Yomna Elsayed, Cecily Jones

cs.HCcs.AI

TLDR

This paper addresses corporate fears around "Agent Sprawl" in agentic AI adoption by proposing explainability techniques and an Agentic AI Card.

Key contributions

  • Identifies enterprise AI governance concerns regarding agentic AI autonomy and "Agent Sprawl."
  • Proposes design-time and runtime explainability techniques to mitigate agentic AI risks.
  • Introduces a prototype "Agentic AI Card" to facilitate secure, scalable agent deployment.

Why it matters

As agentic AI adoption accelerates, "Agent Sprawl" poses significant governance challenges for enterprises.

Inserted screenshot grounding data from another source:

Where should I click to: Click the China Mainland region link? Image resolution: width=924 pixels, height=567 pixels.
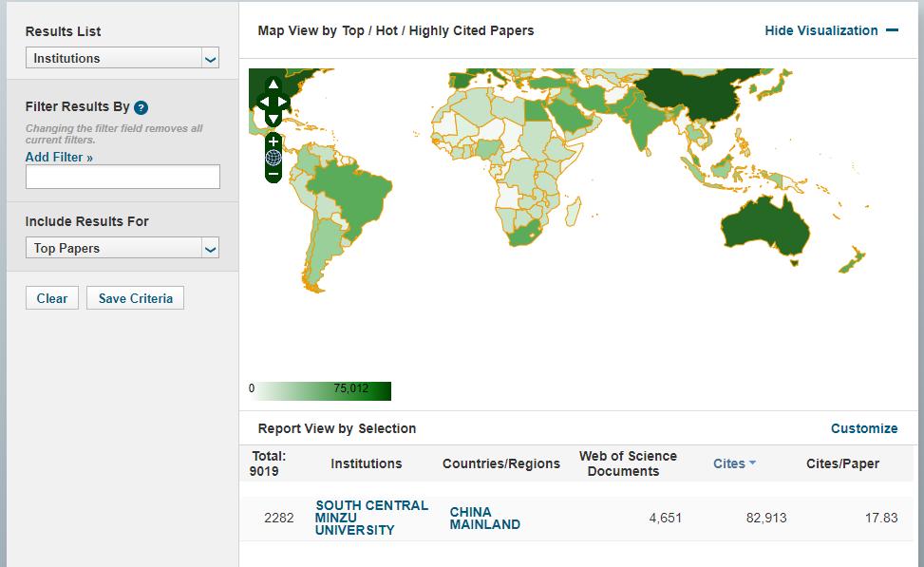pos(484,518)
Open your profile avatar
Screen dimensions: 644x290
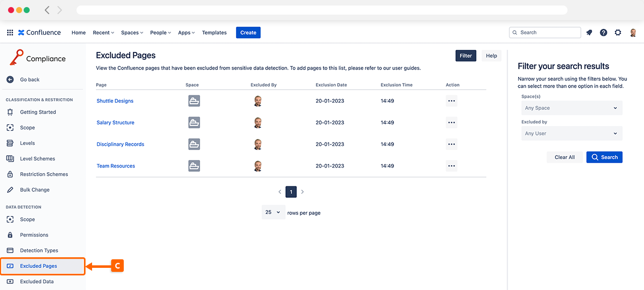[x=633, y=32]
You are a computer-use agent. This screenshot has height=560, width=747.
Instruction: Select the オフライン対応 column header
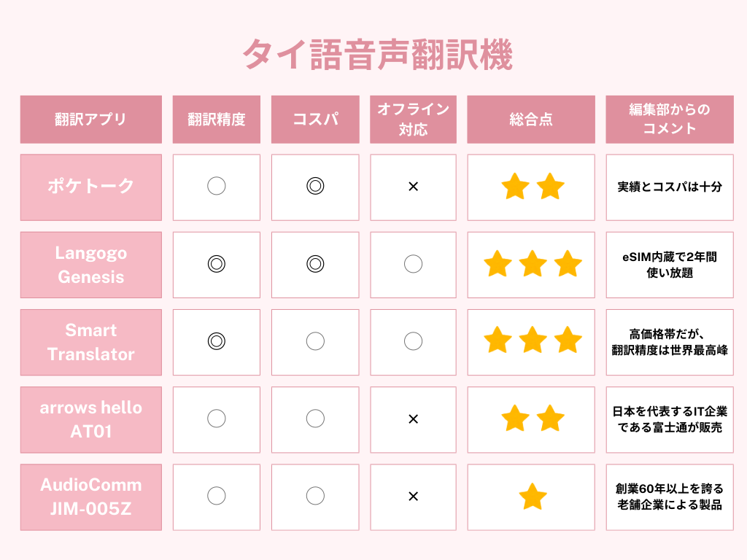point(413,120)
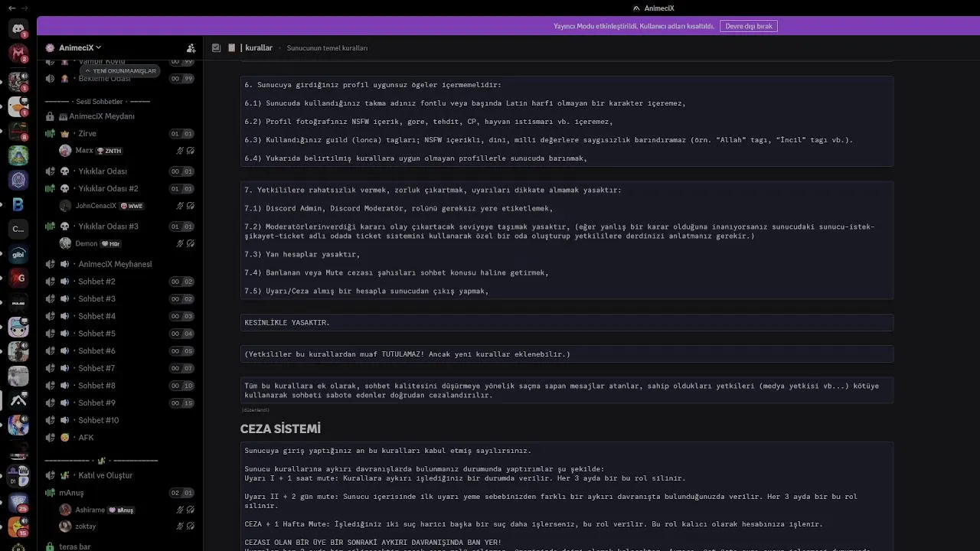This screenshot has height=551, width=980.
Task: Click JohnCenaciX's deafened headphone icon
Action: click(190, 206)
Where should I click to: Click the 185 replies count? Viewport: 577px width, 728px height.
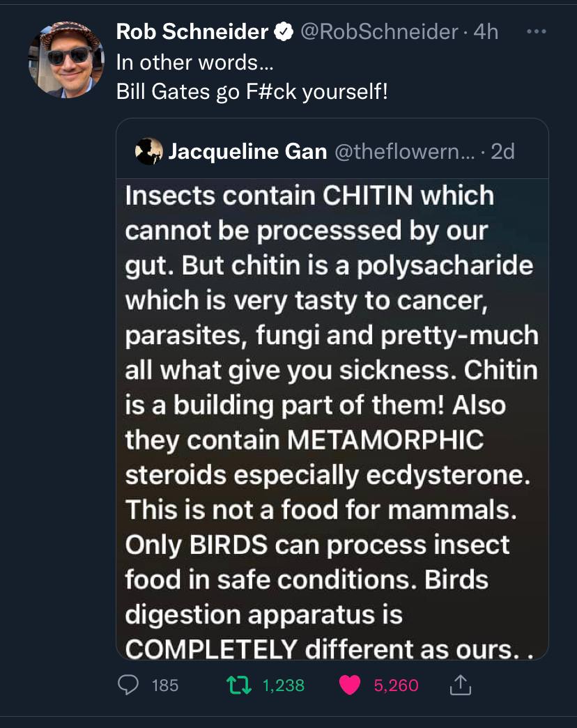click(164, 686)
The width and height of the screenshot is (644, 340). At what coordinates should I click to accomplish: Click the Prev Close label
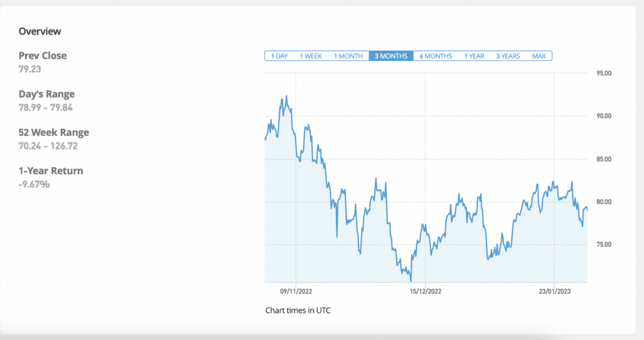coord(43,55)
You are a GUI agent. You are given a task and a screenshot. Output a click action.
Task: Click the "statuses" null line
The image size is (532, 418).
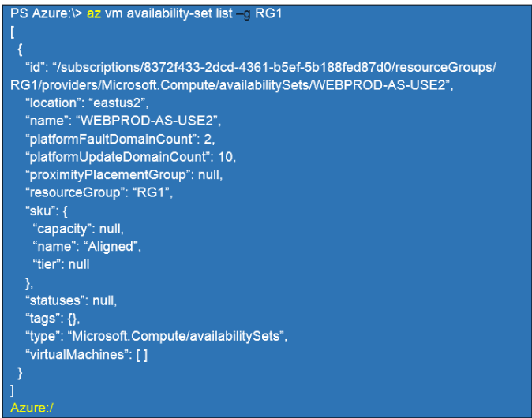tap(71, 300)
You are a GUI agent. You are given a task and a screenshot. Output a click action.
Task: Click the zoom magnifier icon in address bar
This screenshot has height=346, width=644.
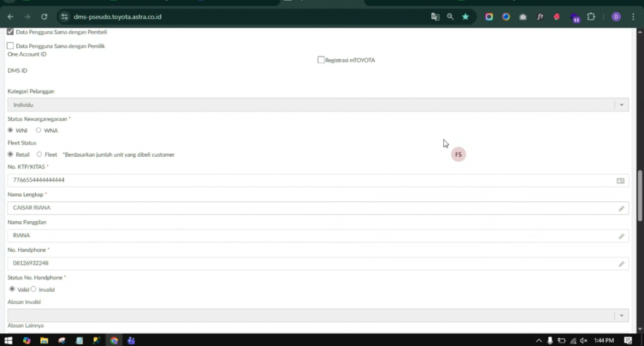click(x=450, y=17)
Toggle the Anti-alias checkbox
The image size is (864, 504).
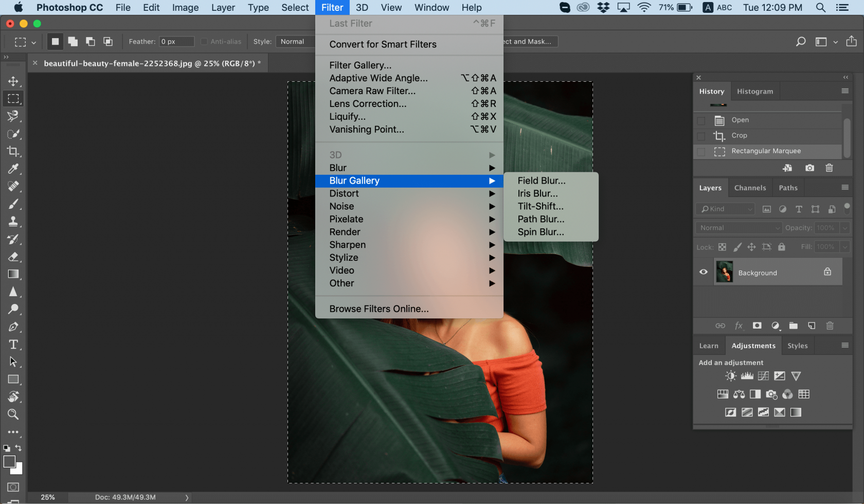[204, 42]
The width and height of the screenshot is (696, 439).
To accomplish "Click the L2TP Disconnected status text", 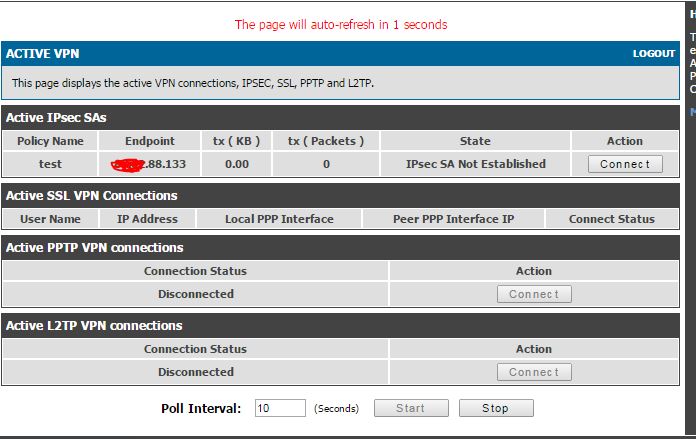I will click(x=195, y=372).
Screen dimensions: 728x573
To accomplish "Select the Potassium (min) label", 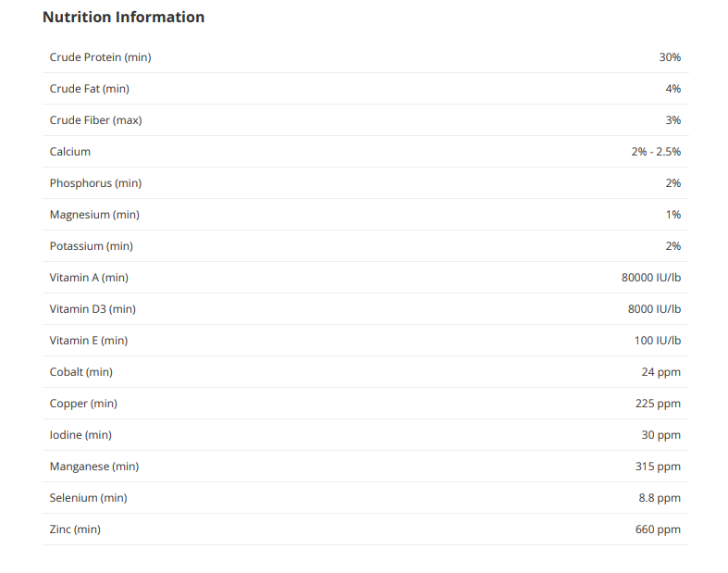I will tap(92, 246).
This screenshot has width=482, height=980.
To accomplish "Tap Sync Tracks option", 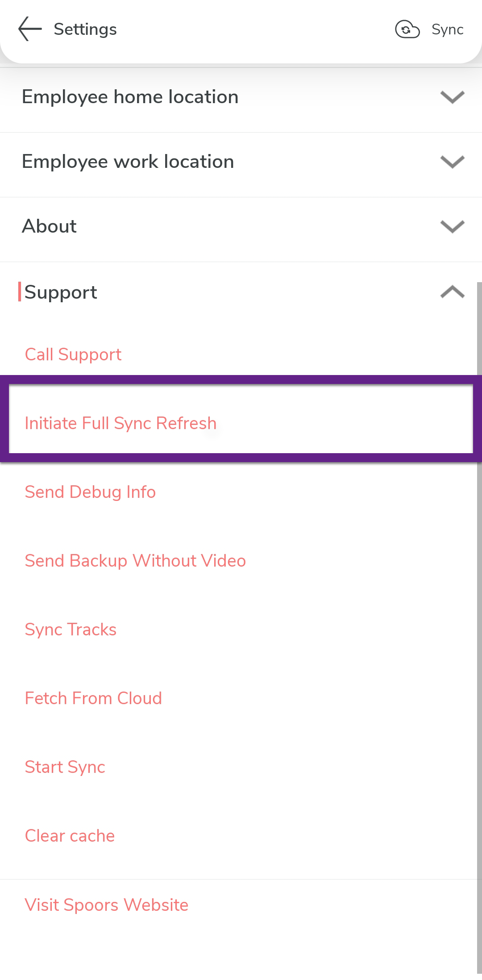I will tap(71, 630).
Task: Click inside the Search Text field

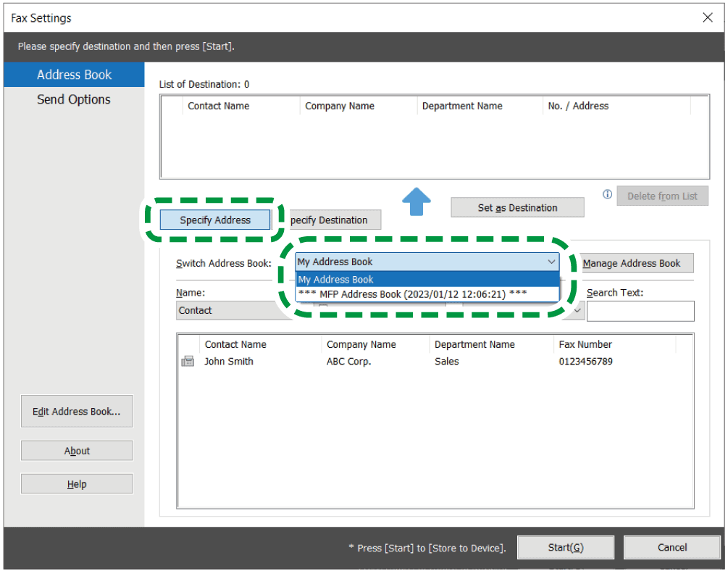Action: pyautogui.click(x=640, y=311)
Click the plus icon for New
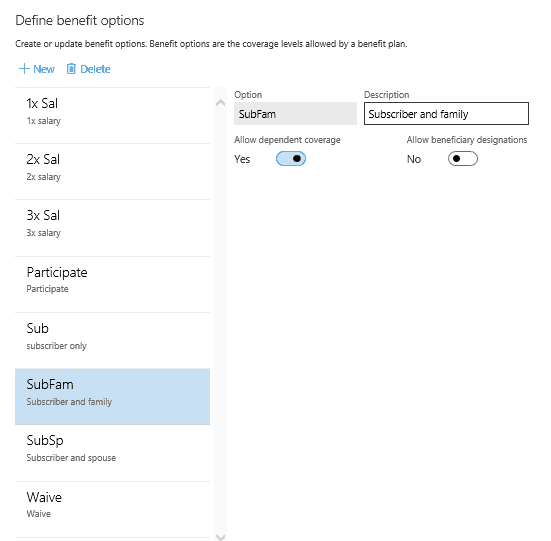The image size is (551, 541). (x=24, y=69)
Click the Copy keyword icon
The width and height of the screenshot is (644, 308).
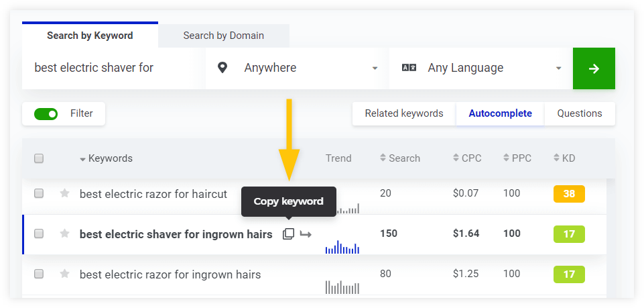point(288,234)
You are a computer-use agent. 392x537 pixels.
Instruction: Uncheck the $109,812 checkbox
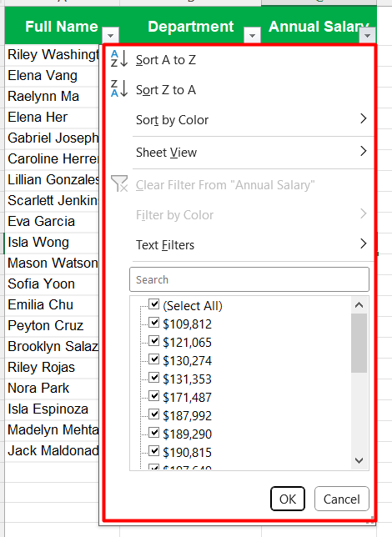coord(153,323)
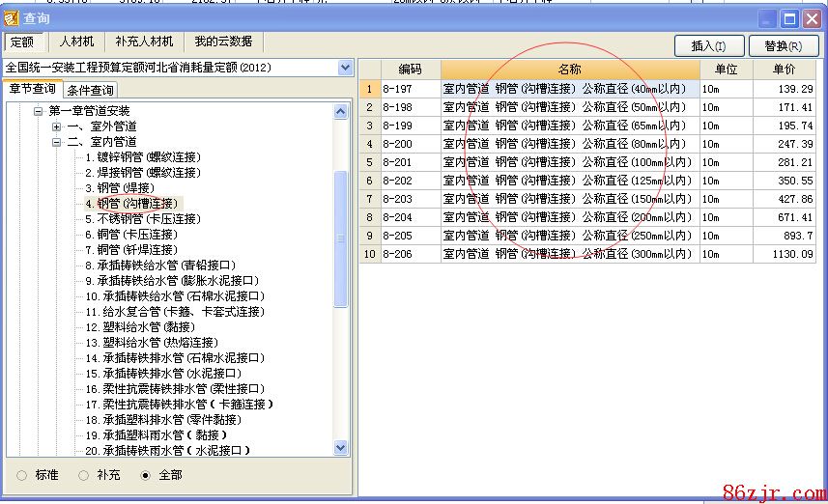This screenshot has height=504, width=828.
Task: Open the 补充人材机 tab
Action: pos(144,42)
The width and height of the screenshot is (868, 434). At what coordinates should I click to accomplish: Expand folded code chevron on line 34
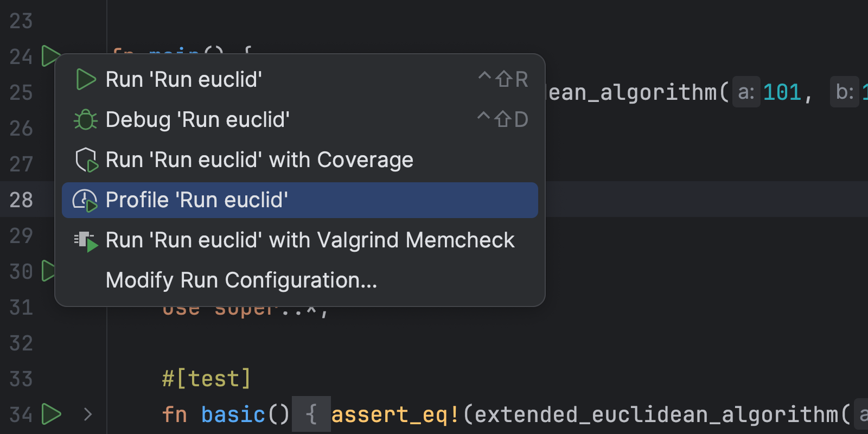pyautogui.click(x=88, y=415)
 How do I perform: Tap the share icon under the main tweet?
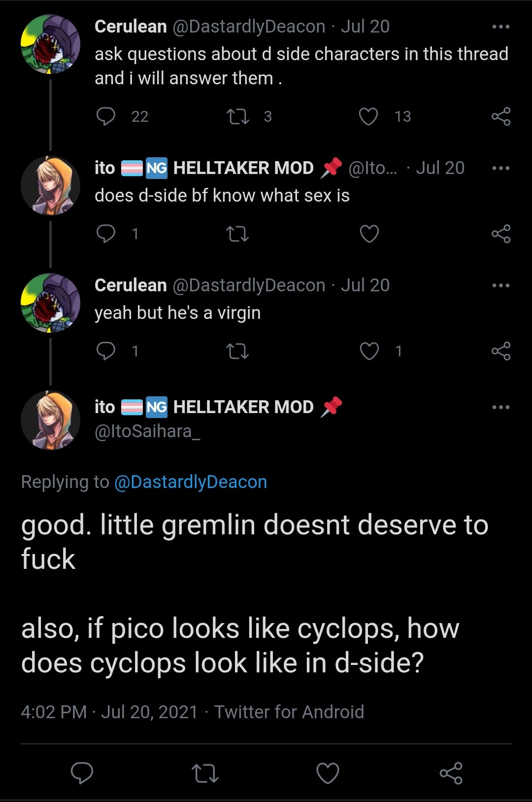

This paper provides crucial insights into corporate fears, offering practical explainability techniques and a novel "Agentic AI Card" to enable safer, more transparent deployment at scale.

Original Abstract

As companies enter the race for agentic AI adoption, fears surface around agentic autonomy and its subsequent risks. These fears compound as companies scale their agentic AI adoption with low-code applications, without a comparable scaling in their governance processes and expertise resulting in a phenomenon known as "Agent Sprawl". While shadow AI tools can help with agentic discovery and identification, few observability tools offer insights into the agents' configuration and settings or the decision-making process during agent-to-agent communication and orchestration. This paper explores AI governance professionals' concerns in enterprise settings, while offering design-time and runtime explainability techniques as suggested by AI governance experts for addressing those fears. Finally, we provide a preliminary prototype of an Agentic AI Card that can help companies feel at ease deploying agents at scale.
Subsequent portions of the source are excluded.